WORK ORDER => In the entries below, find the line with "The image size is (650, 423).", then set it down exactly along with each line after it to the end, skipping any pictures.

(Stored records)
=======

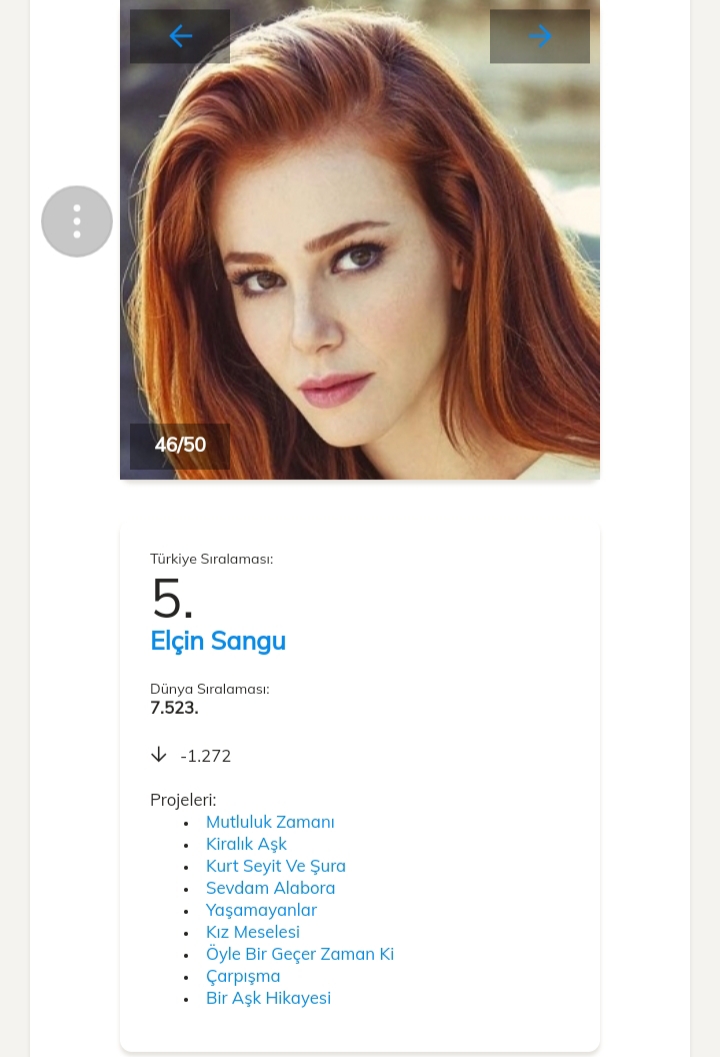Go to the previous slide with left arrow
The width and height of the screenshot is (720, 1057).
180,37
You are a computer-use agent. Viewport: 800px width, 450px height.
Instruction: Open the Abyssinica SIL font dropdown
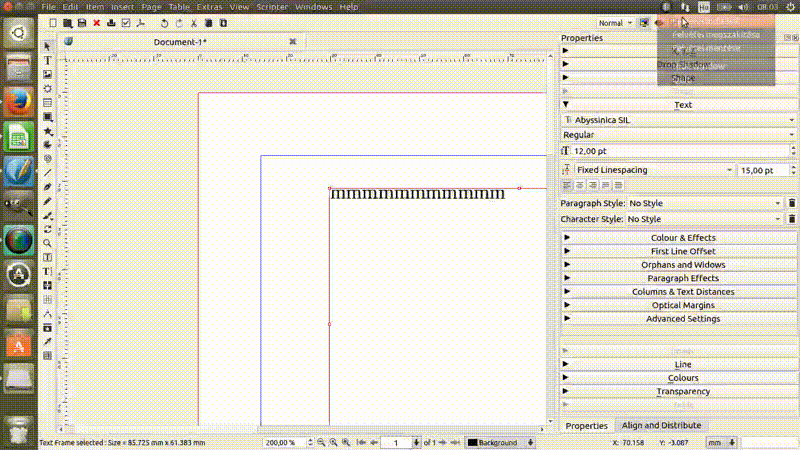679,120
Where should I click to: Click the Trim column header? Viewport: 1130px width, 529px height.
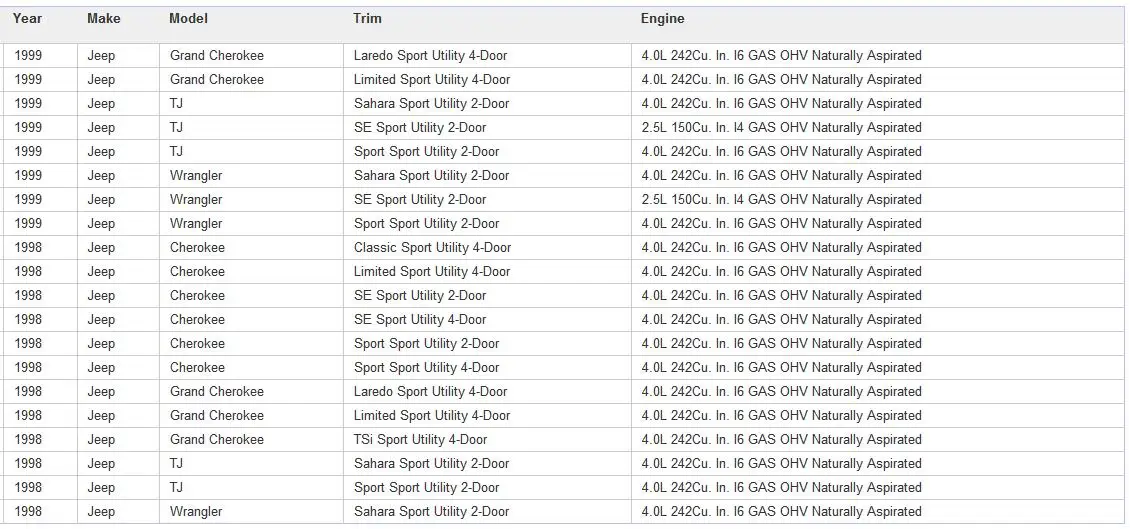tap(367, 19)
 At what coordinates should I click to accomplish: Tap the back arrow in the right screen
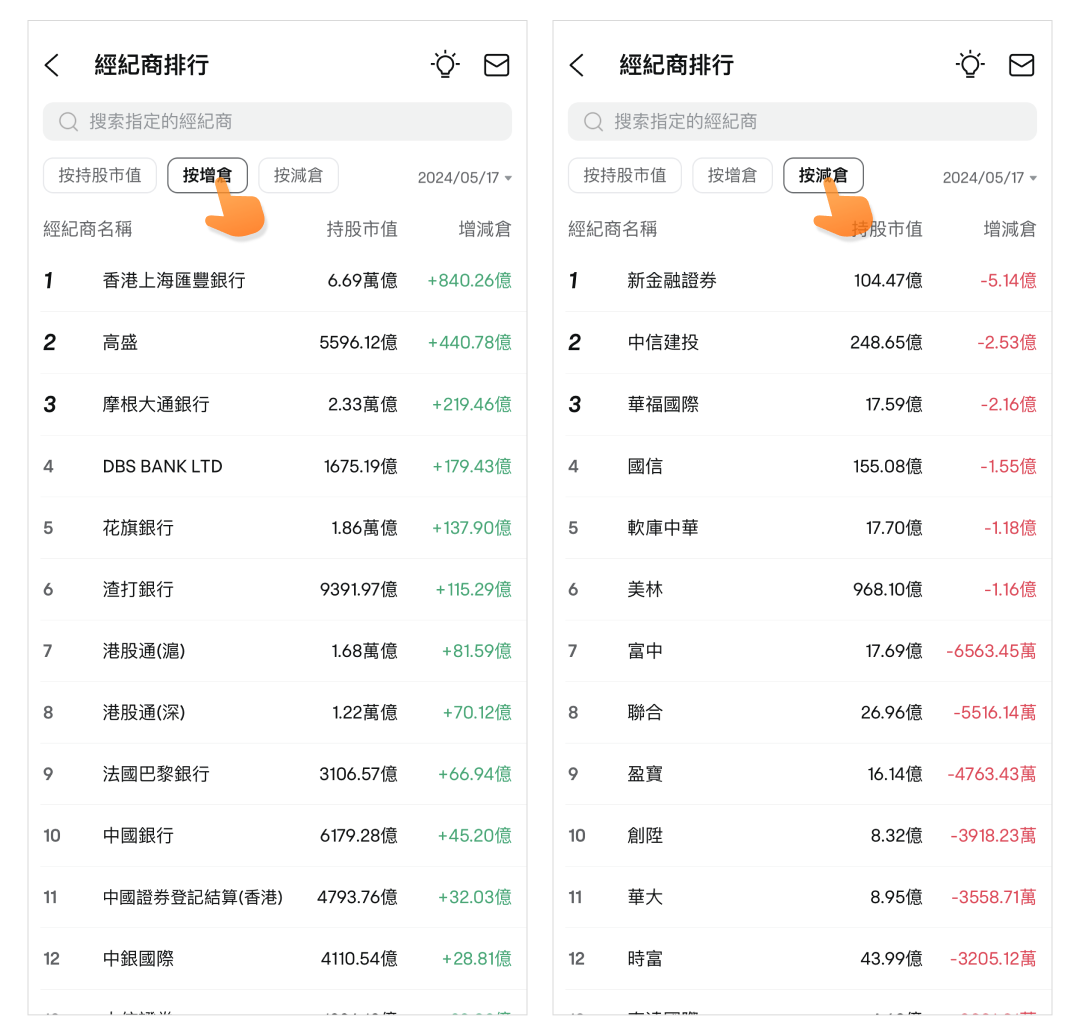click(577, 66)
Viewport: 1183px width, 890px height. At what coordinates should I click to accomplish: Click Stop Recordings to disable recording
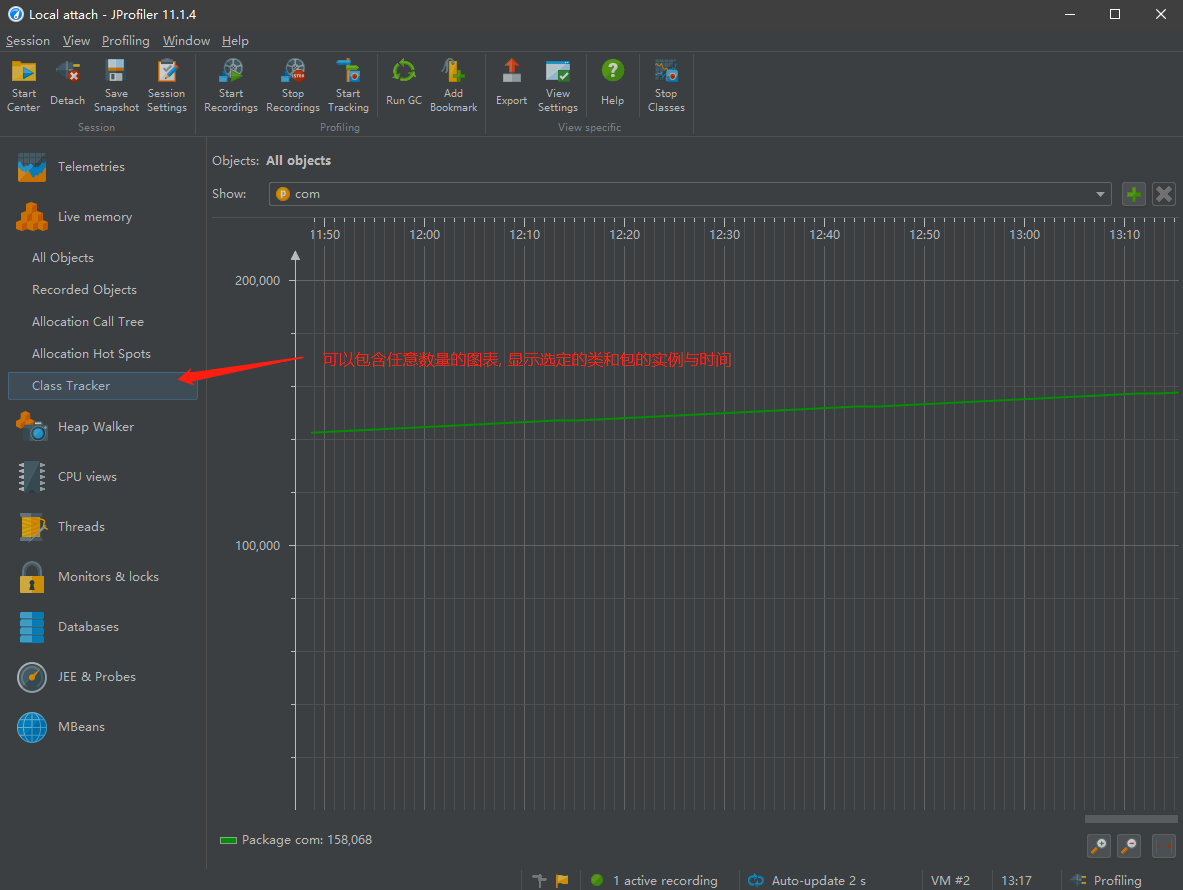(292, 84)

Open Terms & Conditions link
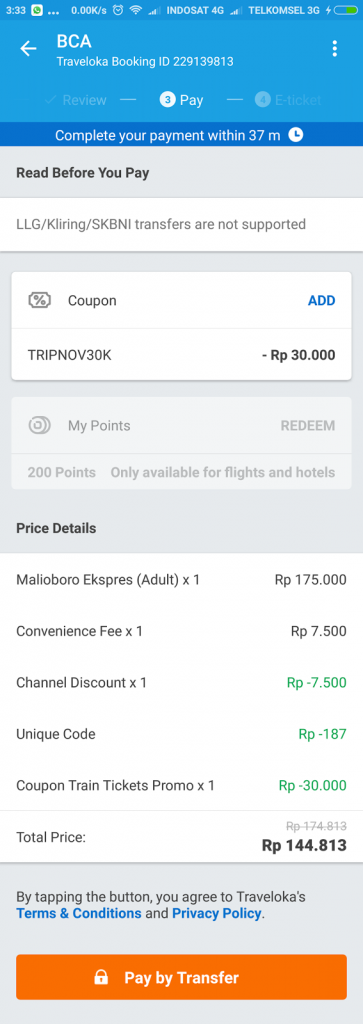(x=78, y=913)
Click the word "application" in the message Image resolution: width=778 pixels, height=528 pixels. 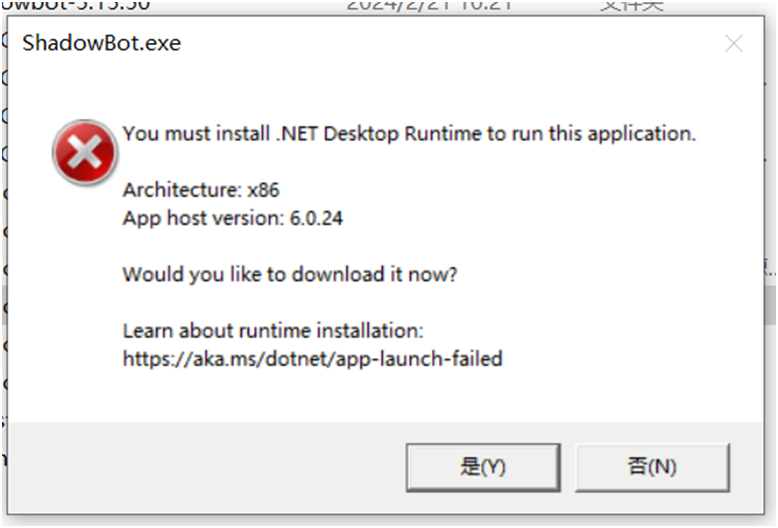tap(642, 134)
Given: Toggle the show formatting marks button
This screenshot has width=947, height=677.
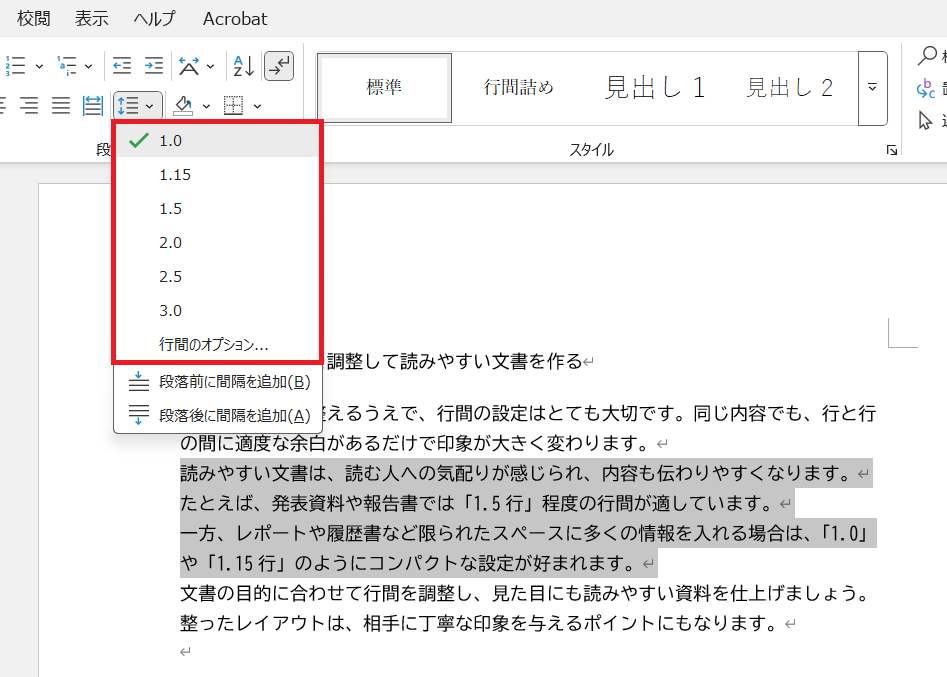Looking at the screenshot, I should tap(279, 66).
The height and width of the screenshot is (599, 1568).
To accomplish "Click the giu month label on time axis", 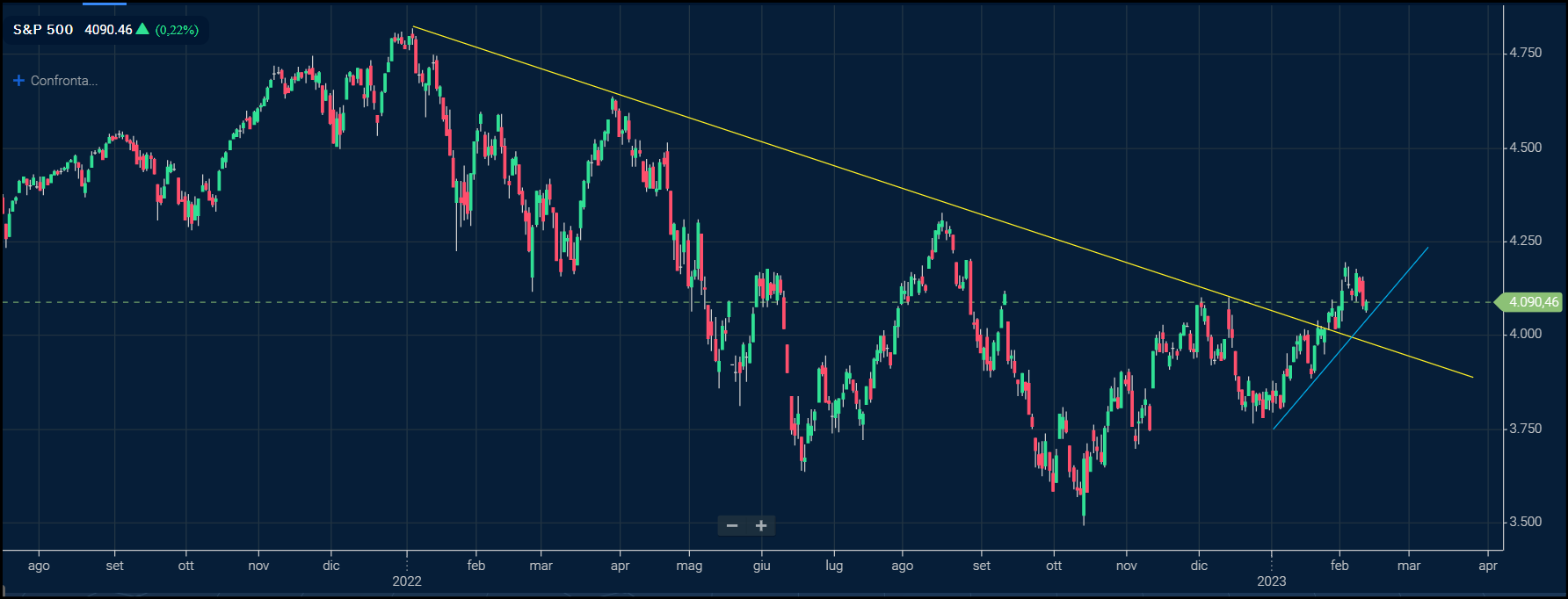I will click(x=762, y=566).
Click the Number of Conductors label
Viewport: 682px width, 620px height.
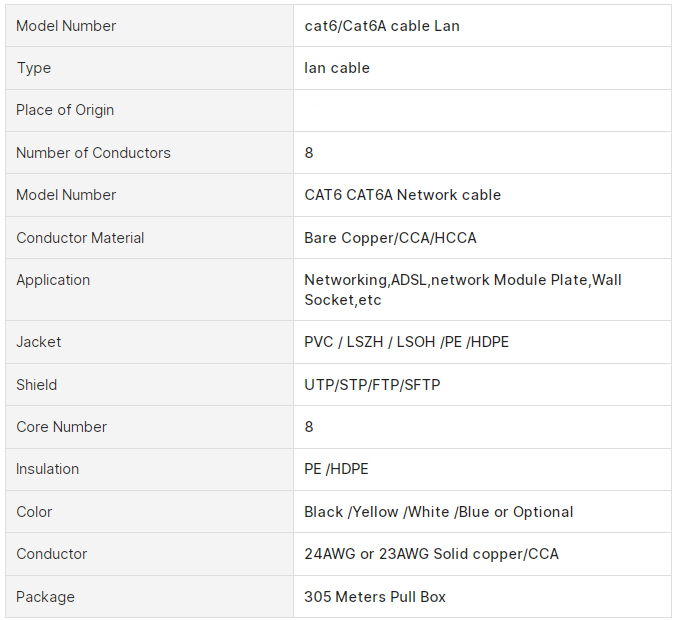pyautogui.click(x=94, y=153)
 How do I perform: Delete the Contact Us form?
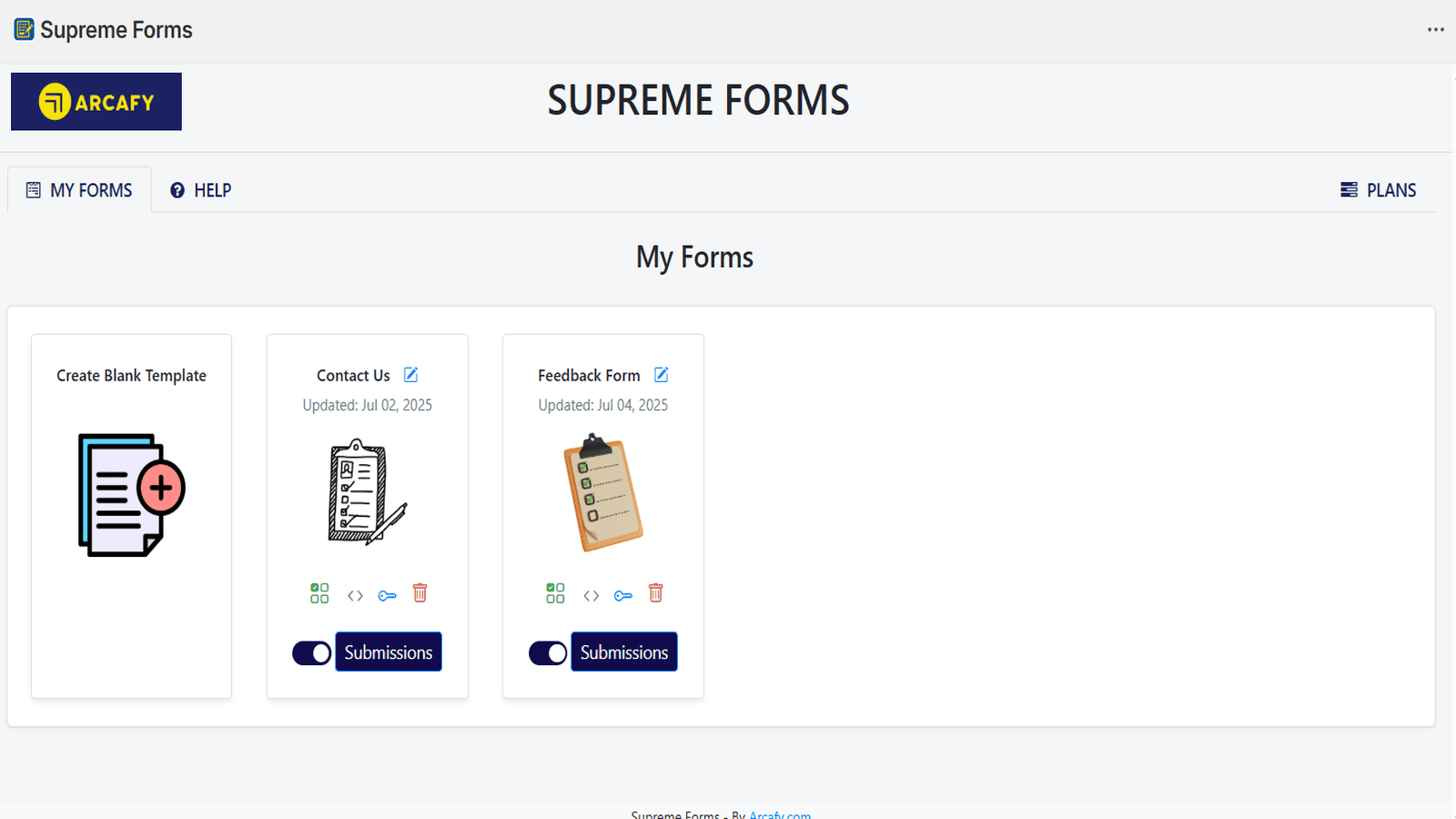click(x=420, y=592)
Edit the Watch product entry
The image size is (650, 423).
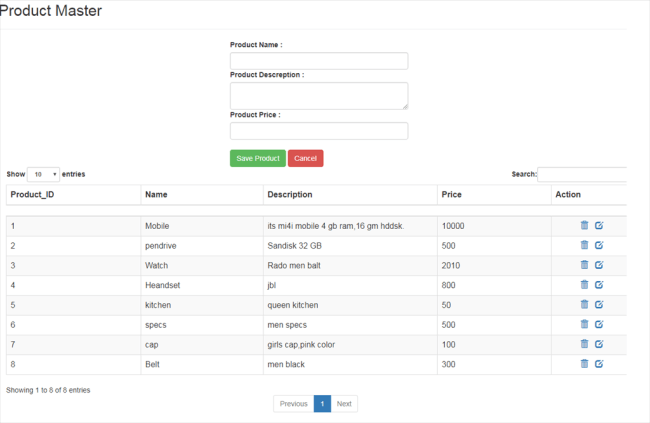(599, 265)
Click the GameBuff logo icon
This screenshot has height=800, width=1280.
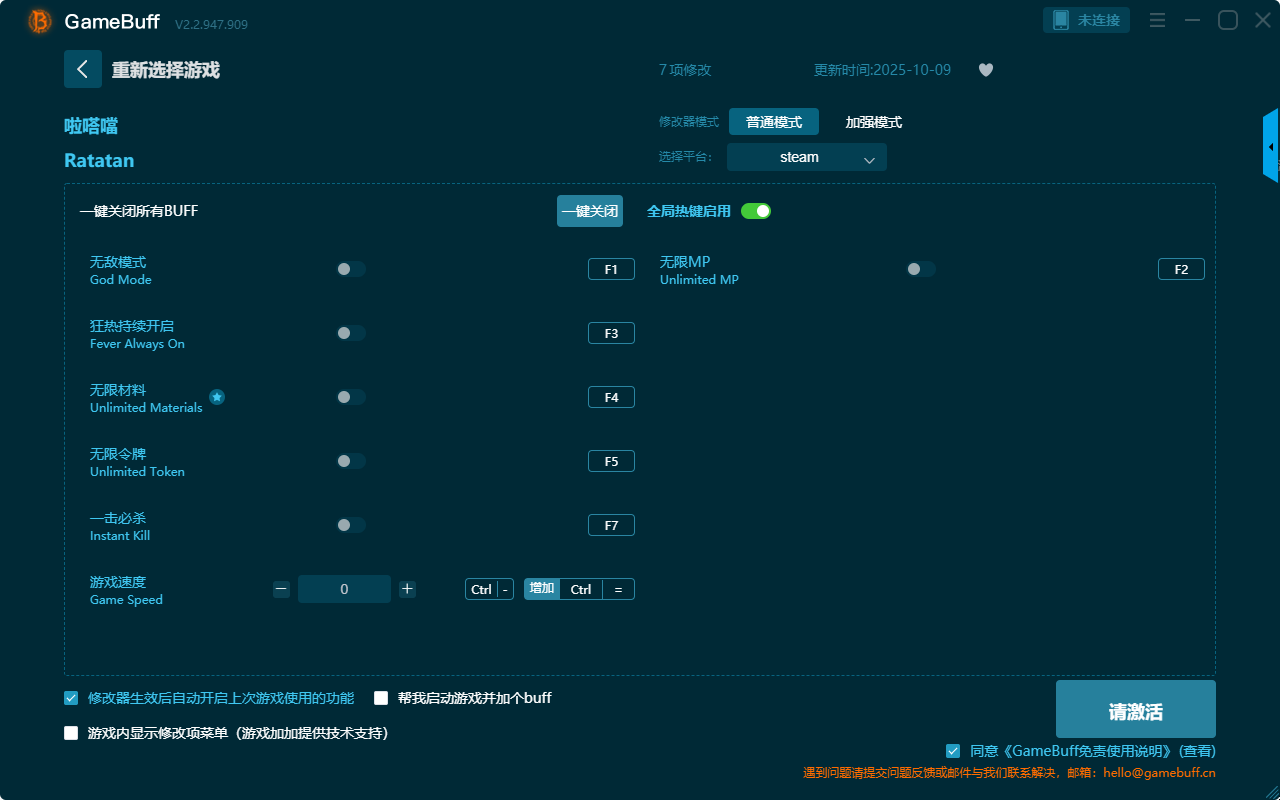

=======

EXERCISE ANSWER =>
The image size is (650, 423).
(599, 265)
Click the GameBuff logo icon
This screenshot has height=800, width=1280.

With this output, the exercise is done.